引文摘录:
··········

定时器的值来自lapic_timer.tscdeadline,然后讲过一些列的转换之后,设置进VMX_PREEMPTION_TIMER_VALUE,在超时之后会触发vm-exit,最终会调用apic_timer_expired()来处理超时事件。

sw timer模式的设置和触发代码如下:

start_sw_period()
---
	hrtimer_start(&apic->lapic_timer.timer,
		apic->lapic_timer.target_expiration,
		HRTIMER_MODE_ABS_HARD);
---

apic_timer_fn()
  -> apic_timer_expired(apic, true);

sw tscdeadline also use this hrtimer, but in different code path,
start_sw_tscdeadline()
---
	u64 guest_tsc, tscdeadline = ktimer->tscdeadline;
	...
	now = ktime_get();
	guest_tsc = kvm_read_l1_tsc(vcpu, rdtsc());

	ns = (tscdeadline - guest_tsc) * 1000000ULL;
	do_div(ns, this_tsc_khz);

	if (likely(tscdeadline > guest_tsc) &&
	    likely(ns > apic->lapic_timer.timer_advance_ns)) {
		expire = ktime_add_ns(now, ns);
		expire = ktime_sub_ns(expire, ktimer->timer_advance_ns);
		hrtimer_start(&ktimer->timer, expire, HRTIMER_MODE_ABS_HARD);
	} else
		apic_timer_expired(apic, false);
---

lapic_timer.timer这个hrtimer,不仅oneshot和periodic模式会使用,sw tscdeadline模式也会使用;两者区别就在于超时时间的计算方式。

hv timer和sw timer的选择,则取决于下面这个函数:

start_hv_timer()
---
	if (!kvm_can_use_hv_timer(vcpu))
		return false;

	if (!ktimer->tscdeadline)

··········

存储数据:
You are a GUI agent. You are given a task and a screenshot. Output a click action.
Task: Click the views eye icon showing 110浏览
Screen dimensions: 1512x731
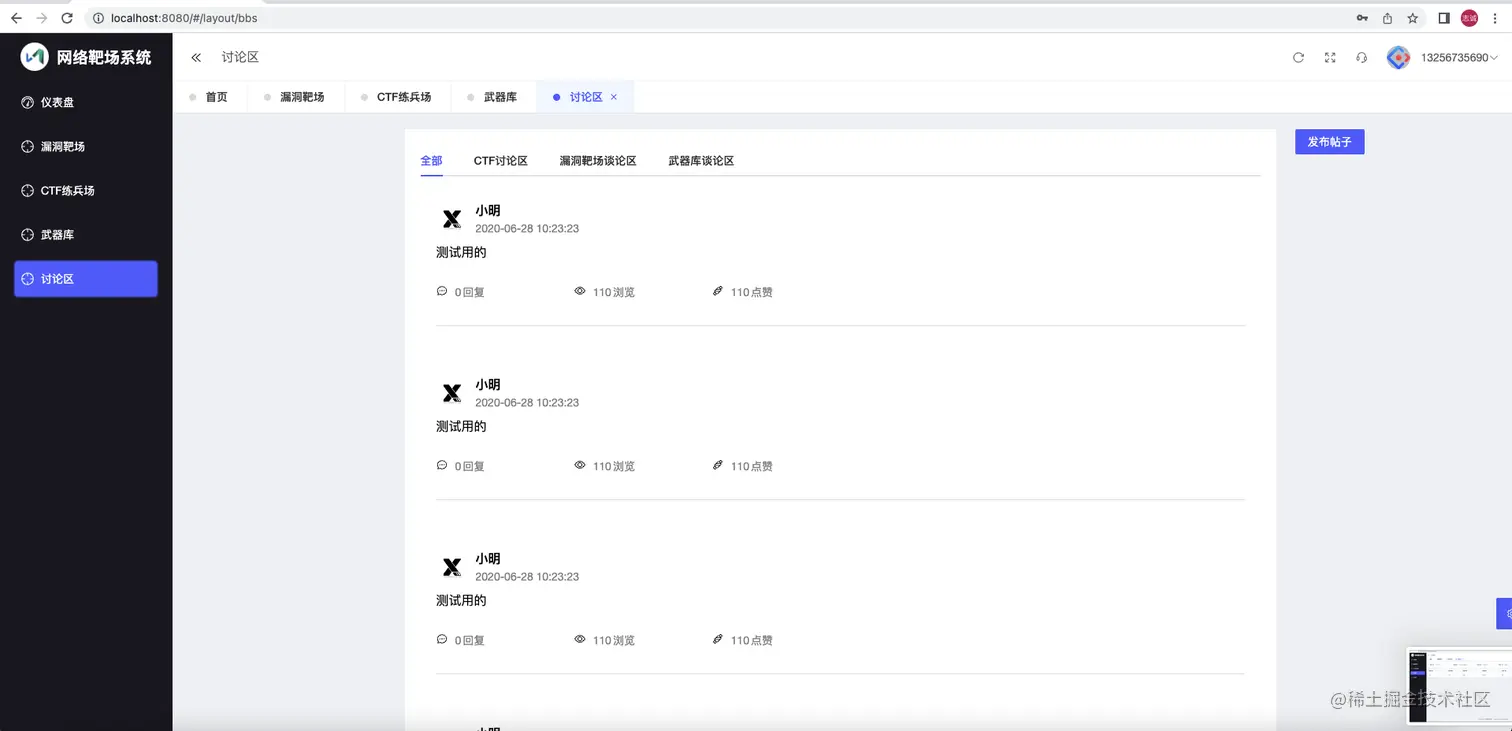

··········

执行任务:
[a] 在 lapic 定时器引文中,lapic_timer.timer 这个 hrtimer 在 oneshot/periodic 模式与 sw tscdeadline 模式下的区别是什么?
[b] 接着 lapic 定时器引文的末尾往下续写。
上述清单在此不起任何作用。

参考答案:
[a] 区别在于超时时间的计算方式。

[b]
		return false;

	if (static_call(kvm_x86_set_hv_timer)(vcpu, ktimer->tscdeadline, &expired))
		return false;
---

kvm_can_use_hv_timer()中,主要的变量有两个:

  • preemption timer的支持情况;
  • post timer interrupt的设置情况,这个我们下一小节再解释;

那么oneshot/periodic模式是不是会使用hv timer呢?

答案是会的,在set_target_expiration()中,apic->lapic_timer.tscdeadline也同样被计算了。

两种模式使用的超时时间的值分别保存在:

  • hv timer,lapic_timer.tscdeadline
  • sw timer,lapic_timer.target_expiration

对于,periodic模式,在超时之后,还需要重新将定时器re-arm,这一点sw timer和hw timer都有实现:

In sw timer mode,
apic_timer_fn()
---
	if (lapic_is_periodic(apic)) {
		advance_periodic_target_expiration(apic);
		hrtimer_add_expires_ns(&ktimer->timer, ktimer->period);
		return HRTIMER_RESTART;
	}
---

In hw timer mode
kvm_lapic_expired_hv_timer()
---
	if (apic_lvtt_period(apic) && apic->lapic_timer.period) {
		advance_periodic_target_expiration(apic);
		restart_apic_timer(apic);
	}
---

需要特别说明的是,在vcpu进入block状态之后,定时器会从hv mode转换到sw mode,参考代码:

static int vmx_pre_block(struct kvm_vcpu *vcpu)
{
	if (pi_pre_block(vcpu))
		return 1;

	if (kvm_lapic_hv_timer_in_use(vcpu))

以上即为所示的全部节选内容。